This study examines lactate and K+ fluxes from muscle to blood during and after intense exercise. Ten men performed exhaustive dynamic exercise (mean load 65 W, mean duration 3.18 min) with the knee extensors of one leg. The mean lactate efflux was 15.5 (range 8.9–24.0) mmol min-1 at exhaustion, and it was linearly related to the lactate gradient. A linear relationship was also obtained if the H+ gradient was taken into account. Muscle pH decreased from 7.14 at rest to 6.71 (range 6.50–6.87) at exhaustion. At rest and during late recovery blood lactate was distributed across the erythrocyte membrane according to the membrane potential (intra-/extracellular ratio of 0.5), but during rapid lactate release this ratio decreased to 0.2. In-vitro experiments demonstrated a time constant of 1.2 min for lactate efflux from the erythrocytes.
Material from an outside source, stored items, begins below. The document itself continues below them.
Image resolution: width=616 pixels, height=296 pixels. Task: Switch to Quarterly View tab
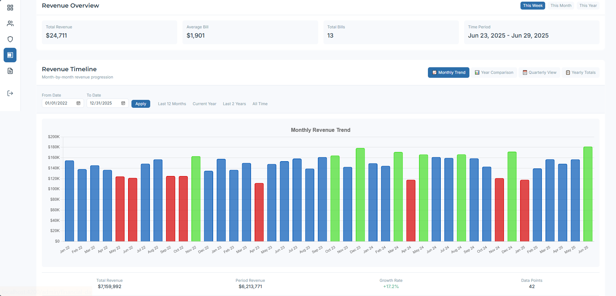[x=539, y=73]
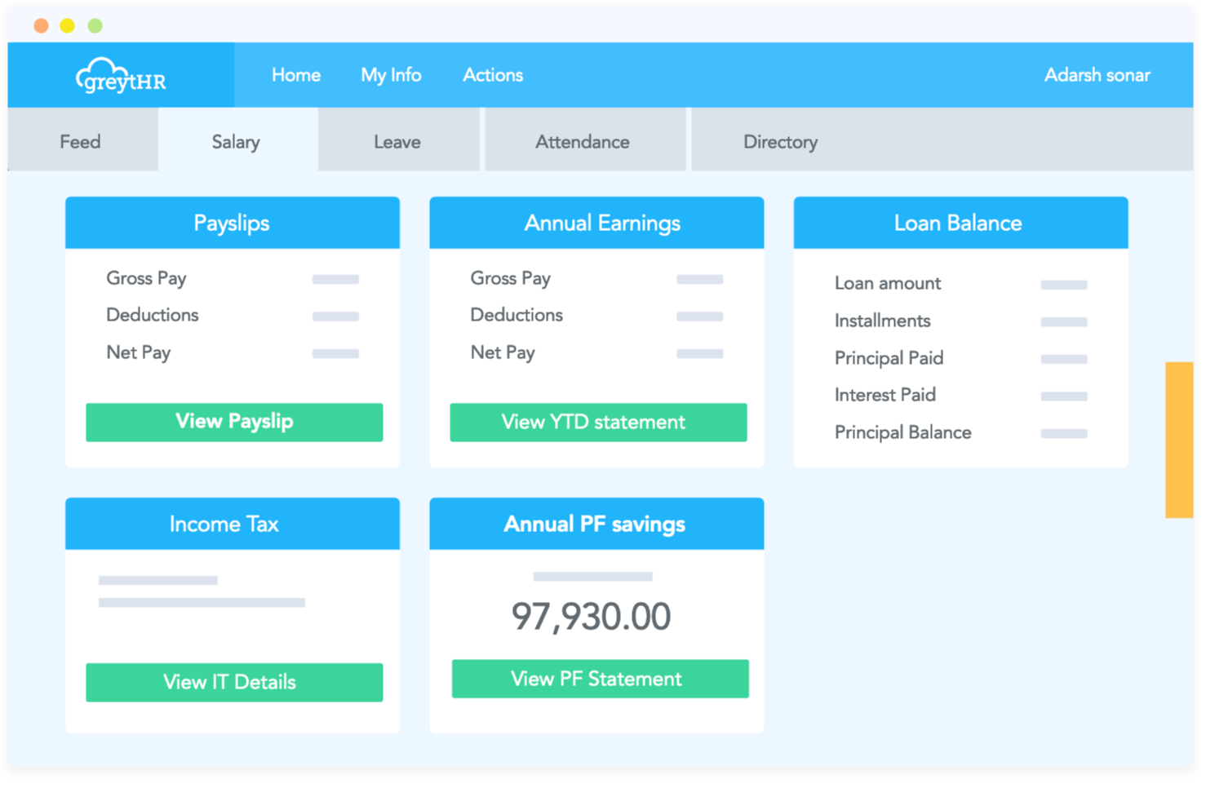This screenshot has width=1206, height=788.
Task: Click the greytHR cloud logo
Action: coord(121,75)
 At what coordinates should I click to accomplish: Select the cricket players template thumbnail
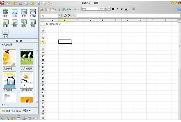[x=27, y=58]
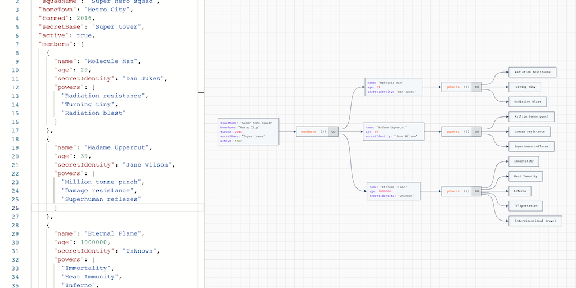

Approximately 70% of the K+ ions released from the muscle to the blood accumulated in the plasma; the rest were taken up by other tissues. However, erythrocytes were not involved as a dilution space. The small change in erythrocyte K+ concentration was due to cellular volume changes. During recovery the kinetics of K+ reuptake by the muscle were described by a very fast (< 1 min) and a slow component (> 1 min): the magnitude of the former was equivalent to what had accumulated in the plasma. Individuals displayed a wide range of intramuscular lactate concentrations and pH values at exhaustion. Further, the pH changes were not as extreme as previously reported, suggesting that pH may not be the only factor involved in the fatigue process. A possible role for the potassium shifts as a limiting factor for muscle function is discussed.